* **WHAT YOU SHOULD DO**: Locate the line bearing "The image size is (539, 410)." in the material below, then reproduce it and each following line up to and including the line bearing "Click the app PRIVATE arguments".

* **DATA FOR ANALYSIS**:
____________________
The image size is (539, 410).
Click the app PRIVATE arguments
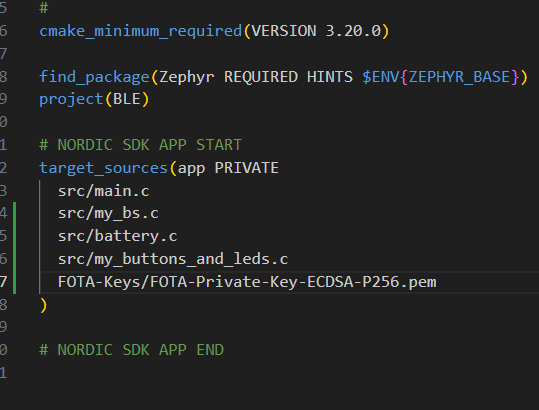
____________________
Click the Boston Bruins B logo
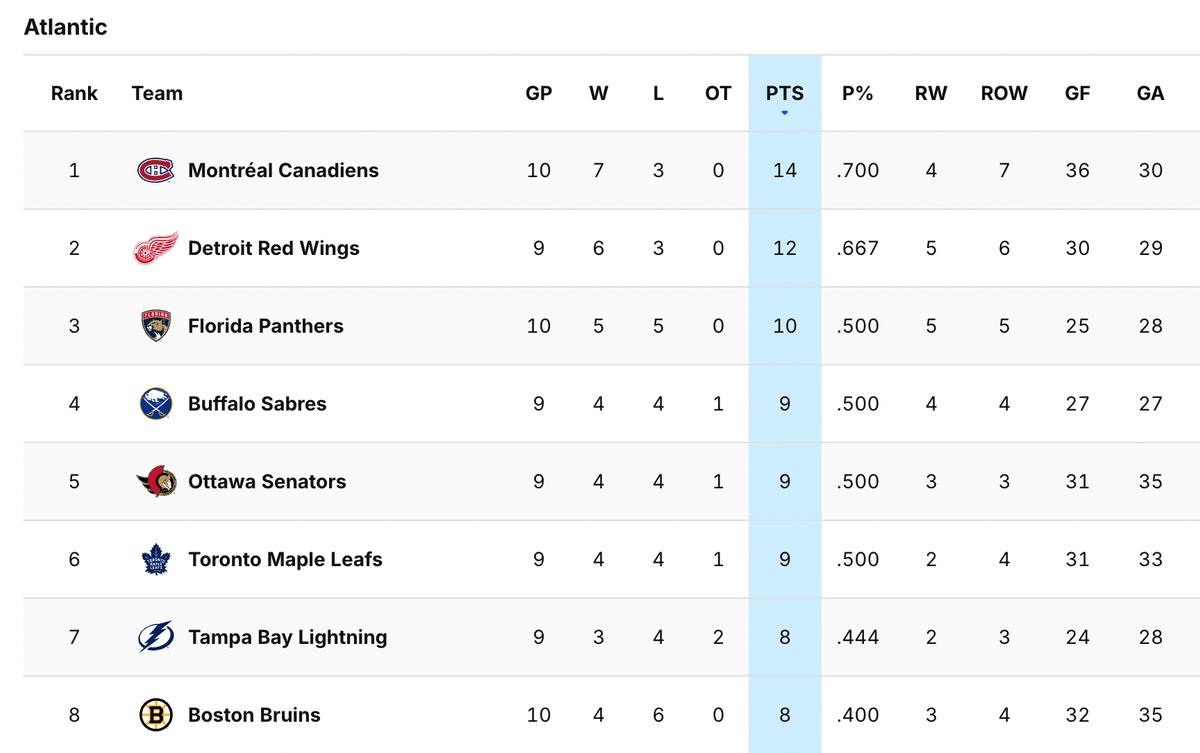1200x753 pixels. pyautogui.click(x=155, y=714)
____________________
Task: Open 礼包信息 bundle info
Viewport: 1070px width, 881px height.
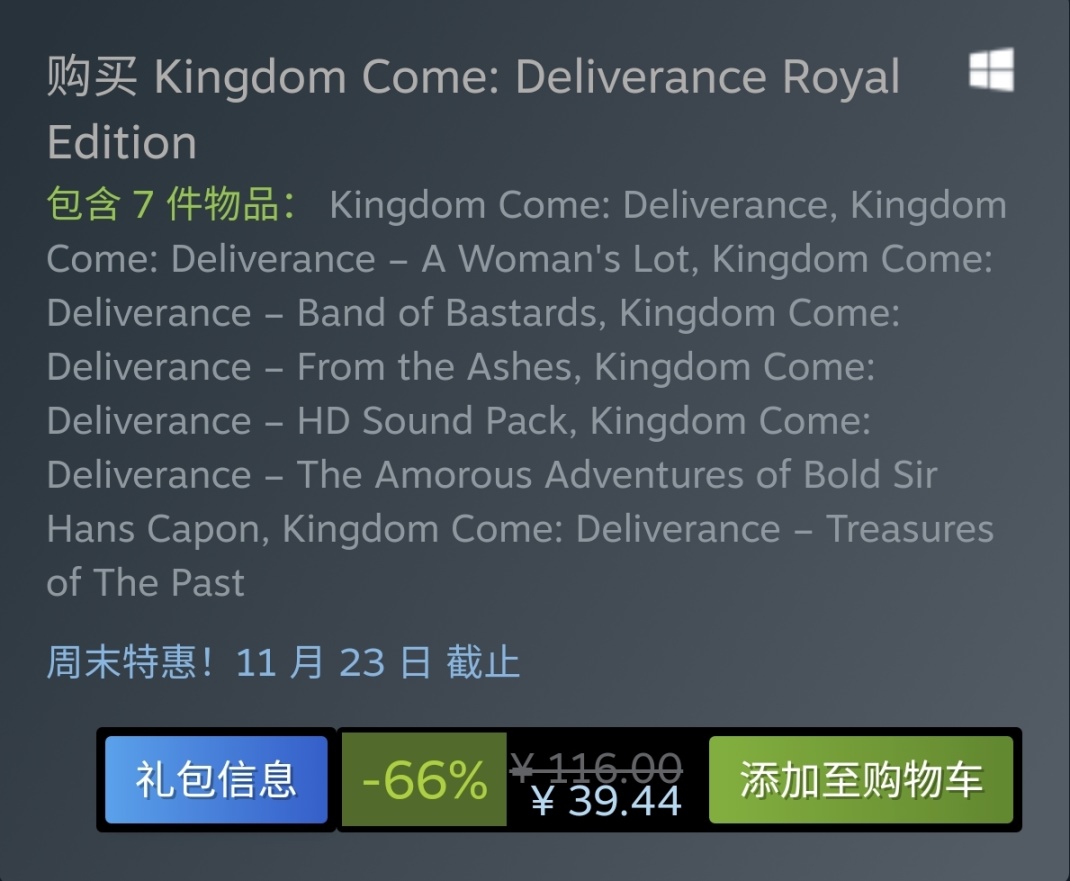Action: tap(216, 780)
____________________
* **RESULT OF THE TASK**:
The image size is (539, 410).
Click the app PRIVATE arguments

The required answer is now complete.